Book Review - Impossible Monsters: Dinosaurs, Darwin, and the Battle Between Science and Religion

Impossible Monsters
Title: Impossible Monsters: Dinosaurs, Darwin, and the Battle Between Science and Religion
Author: Michael Taylor 
My Rating: 👍👍👍👍
My Review: Pending...

Description (Audible): When the twelve-year-old daughter of a British carpenter pulled some strange-looking bones from the country's southern shoreline in 1811, few people dared to question that the Bible told the accurate history of the world. But Mary Anning had in fact discovered the "first" ichthyosaur, and over the next seventy-five years—as the science of paleontology developed, as Charles Darwin posited radical new theories of evolutionary biology, and as scholars began to identify the internal inconsistencies of the Scriptures—everything changed. Beginning with the archbishop who dated the creation of the world to 6 p.m. on October 22, 4004 BC, and told through the lives of the nineteenth-century men and women who found and argued about these seemingly impossible, history-rewriting fossils, Impossible Monsters reveals the central role of dinosaurs and their discovery in toppling traditional religious authority, and in changing perceptions about the Bible, history, and mankind's place in the world.

Description (ChatGPT): Impossible Monsters: Dinosaurs, Darwin, and the Battle Between Science and Religion is a rollicking ride through history’s most jaw-dropping clash—dinosaurs versus dogma.
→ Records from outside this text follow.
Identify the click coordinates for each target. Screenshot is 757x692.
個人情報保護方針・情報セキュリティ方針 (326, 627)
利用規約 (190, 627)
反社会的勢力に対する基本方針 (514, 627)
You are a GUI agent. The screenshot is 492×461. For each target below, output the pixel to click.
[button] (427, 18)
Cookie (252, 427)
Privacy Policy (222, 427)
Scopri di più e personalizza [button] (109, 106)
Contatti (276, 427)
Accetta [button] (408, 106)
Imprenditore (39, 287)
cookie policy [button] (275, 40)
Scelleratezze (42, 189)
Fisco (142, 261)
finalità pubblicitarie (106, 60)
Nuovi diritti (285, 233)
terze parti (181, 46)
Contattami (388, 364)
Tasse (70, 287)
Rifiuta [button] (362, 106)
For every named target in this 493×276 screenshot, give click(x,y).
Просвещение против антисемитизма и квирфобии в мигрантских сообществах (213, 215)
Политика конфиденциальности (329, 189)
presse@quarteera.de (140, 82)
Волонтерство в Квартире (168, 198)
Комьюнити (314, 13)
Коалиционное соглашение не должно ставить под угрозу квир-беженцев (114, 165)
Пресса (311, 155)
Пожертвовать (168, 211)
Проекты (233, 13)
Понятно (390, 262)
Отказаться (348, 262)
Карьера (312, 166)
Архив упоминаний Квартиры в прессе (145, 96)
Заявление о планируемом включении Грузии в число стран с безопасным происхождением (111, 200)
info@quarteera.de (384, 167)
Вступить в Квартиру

Michael J. Boulter digs into the bones (pun intended) of how science and religion have tussled over the truth of our past, all while dinosaurs lurk in the background. It’s part adventure, part intellectual brawl, and all fascinating. If you’ve ever wondered how we went from believing in fire-breathing dragons to discovering fossils that challenge the status quo, this book will show you the jaw-dropping journey.